イギリス国教会の成立とルネサンスによる人文主義の影響か、神話の中における人間性とか、肖像画による人間そのものに焦点をあてられた作品が多くて、同時代のフランスやドイツやロシアの作品と比べ、芸術視点が違っていたことがわかり面白い。イギリスの作家だけでなく、ヨーロッパ中から、国が自分たちの時代の価値観に見合ったものを蒐集していたことがうかがえる。人間中心主義だったからこそ、いちはやく資本主義を発達させ産業革命にこぎつけたのだろう。
という推論。
もしかしたらこの企画展がそういうテーマ(人間中心主義)だっただけかもしれない。
レンブラント、フェルメールといった名だたる絵画作品を見れたことは嬉しかったが、なんといってもゴッホの「ひまわり」が素晴らしかった。
図録や教科書やポスターで何度も見た、世界一有名な絵画のひとつ。
7枚の連作のうち、ゴーギャンが最も高く評価した1枚。
歴史的な絵画である。
「ひまわり」には個室が用意され、ほのかに暗く冷たい部屋に、堂々と一枚、展示されていた。
ひと目見て、まずその大きさに驚いた。私が想像していたよりもずっと大きなカンヴァスに描かれていたのだ。

- - -

小問 1:
読解文のうち「イギリス国教会の成立と」で始まる段落を、主要な内容を残したまま箇条書きに整理してください。
小問 2:
読解文の内容に基づき、次の問いに答えてください。
(a) レンブラントとともに名だたる画家として挙げられているのは誰ですか。
(b) ゴーギャンが最も高く評価した「ひまわり」は、何枚の連作のうちの1枚ですか。
(c) 「ひまわり」をひと目見て、まず驚いたのは何ですか。

データ抜粋:
- - -

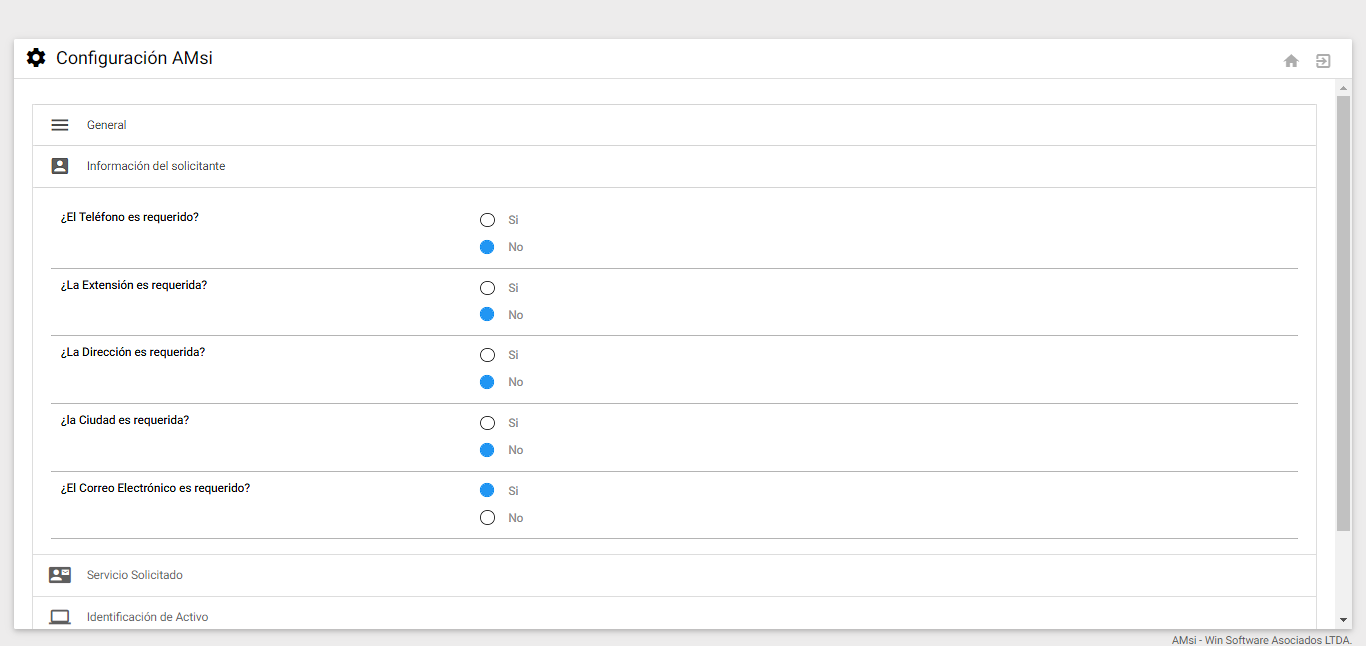Click the Servicio Solicitado contact card icon
This screenshot has height=646, width=1366.
pos(60,575)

- - -

解答 1:
・イギリス国教会の成立やルネサンスの人文主義の影響からか、神話の中の人間性や肖像画など、人間そのものに焦点をあてた作品が多い。
・同時代のフランス、ドイツ、ロシアの作品と比べると芸術の視点が違っており、その点が面白い。
・イギリスの作家に限らず、国がヨーロッパ中から当時の価値観に見合う作品を蒐集していたことがうかがえる。
・人間中心主義だったからこそ、いち早く資本主義を発達させ、産業革命に至ったのだろう。

解答 2:
(a) フェルメール
(b) 7枚
(c) その大きさです。想像していたよりもずっと大きなカンヴァスに描かれていました。